Erin Kelly is a leading light in the new generation of psychological crime writers. Erin’s 2010 debut The Poison Tree was praised by Stephen King, who compared its powerful suspense to Daphne du Maurier’s Rebecca. The Poison Tree became a major ITV drama and was longlisted for the 2011 CWA John Creasy Award.
The Sick Rose, The Burning Air and The Ties That Bind were all published to critical acclaim and Erin’s books have been translated into 19 languages. Erin’s latest novel He Said/She Said was released in April and is very popular among Suffolk Libraries customers.
1. Who were your literary influences as you were growing up?
When I was about eight, I was reading an Enid Blyton book a night and was always drawn to the darkest stories: secret passages, stumbling about on moonlit moors, that kind of thing.
Throughout my teens I read Agatha Christie and loads of gothic fiction from Bram Stoker to Poppy Z. Brite. I picked up my first Ruth Rendell book when I was about 14, and that was that. She remains my biggest influence. But I don’t just read crime and thrillers: I read widely, in any genre.
2. In common with many writers, you have a background in journalism. Do you find this a help or a hindrance when you are inventing a story rather than working with facts?

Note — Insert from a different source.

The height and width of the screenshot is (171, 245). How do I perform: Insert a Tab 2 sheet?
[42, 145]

In some ways journalism is very helpful because it stops you getting stage fright when faced with a blank page. And I was used to gathering a great deal of information and only using the most interesting and relevant details, which applies to character and backstory as well as research in fiction. After over ten years as a journalist, constantly fact-checking, it was incredibly liberating to finally write whatever I liked.

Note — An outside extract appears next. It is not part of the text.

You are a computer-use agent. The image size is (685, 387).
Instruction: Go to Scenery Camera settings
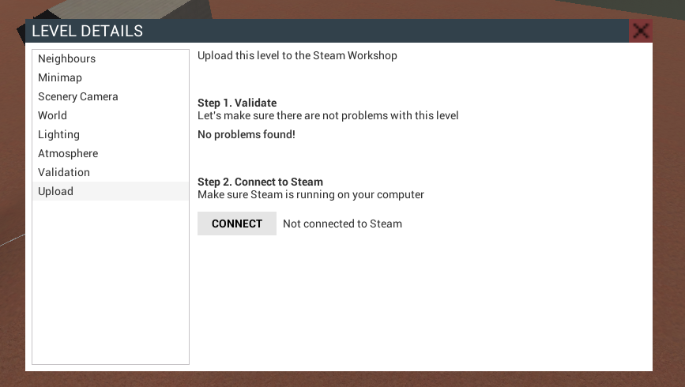pos(111,96)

3. The Poison Tree was character-driven with lots of twists and turns. What comes first, the characters or the plot?
It’s so hard to say! Usually the characters or even setting come first, and it’s only by writing little scenes and getting to know them that the ideas for twists and turns come. All my biggest twists have come during the writing. Usually I’ll have a vague idea of where I want to end up, but the ‘aha’ moment comes when I’m a good 40,000 words into the book.
4. He Said/She Said, your latest book, is based around an eclipse. It’s not an obvious starting point. What made you choose it?

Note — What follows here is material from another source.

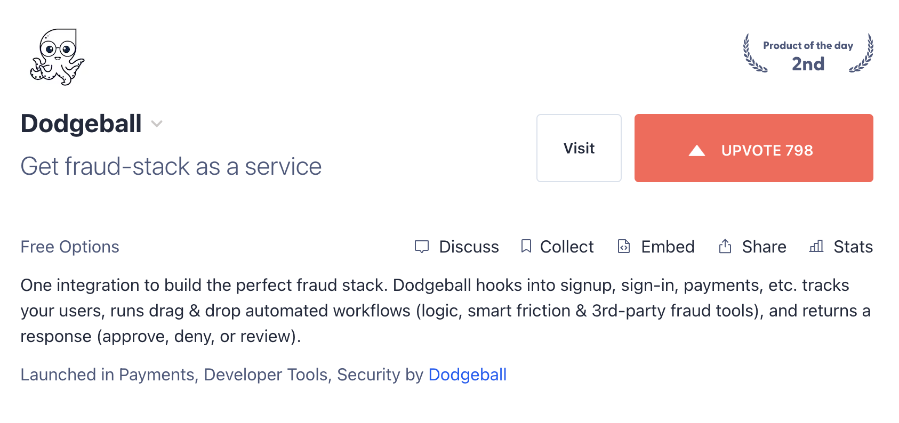Open the Product of the day badge
Viewport: 899px width, 423px height.
click(808, 54)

I got the idea when I was caught in a power cut, and realised how unusual it is for anyone who lives in a town or city to experience darkness. It was so scary I expected someone to scream, like in a horror film, and that was my starting point: something terrible happening when the ‘lights’ go out.
I’d read a piece about eclipse chasers years ago and it had obviously stuck in my mind because I thought it would make an unusual scenario: suddenly it goes dark in the daytime. I soon found out that eclipses don’t happen like that, it’s a much more gradual and magical rushing in of the dark, but I think that makes it all the more atmospheric.
5. When you read other writers’ books, do you enjoy them on the level of a ‘regular’ reader or are you constantly thinking ‘I can see what you did there’?
If a book in my own genre is well written and cleverly constructed enough, I’ll be along for the ride, the same as anyone else. I’m pretty good at spotting plot twists but I still get taken in. I’ve just read a very good book called Together by Julie Cohen with a twist I only called out a few pages before the reveal, and it’s always really satisfying when that happens.
These days I’m increasingly drawn to non-fiction and memoir because I can switch off and not compare my own work, or start wondering where I would have taken the plot.
6. Is there anything you can tell us about your latest project?
It’s set in Suffolk! It’s about an old mental hospital, one of the great Victorian asylums, which has now been converted into luxury flats. When a woman’s husband buys a flat in the new development, she will go to any lengths to stop him finding out about her past involvement with the place.
The hospital was actually inspired by a huge building near where I live in North London called Colney Hatch, but I needed a more rural setting, and as I spend so much time in Suffolk – my mum lives in Leiston – I thought it made sense to write about the countryside I know best.
7. Do you have a message for your many readers in Suffolk Libraries?
Keep doing what you’re doing and supporting your libraries. I’ve done several events in the county and always been so welcomed by your amazing staff. You’re lucky to have them – and they’re lucky to have you, as am I.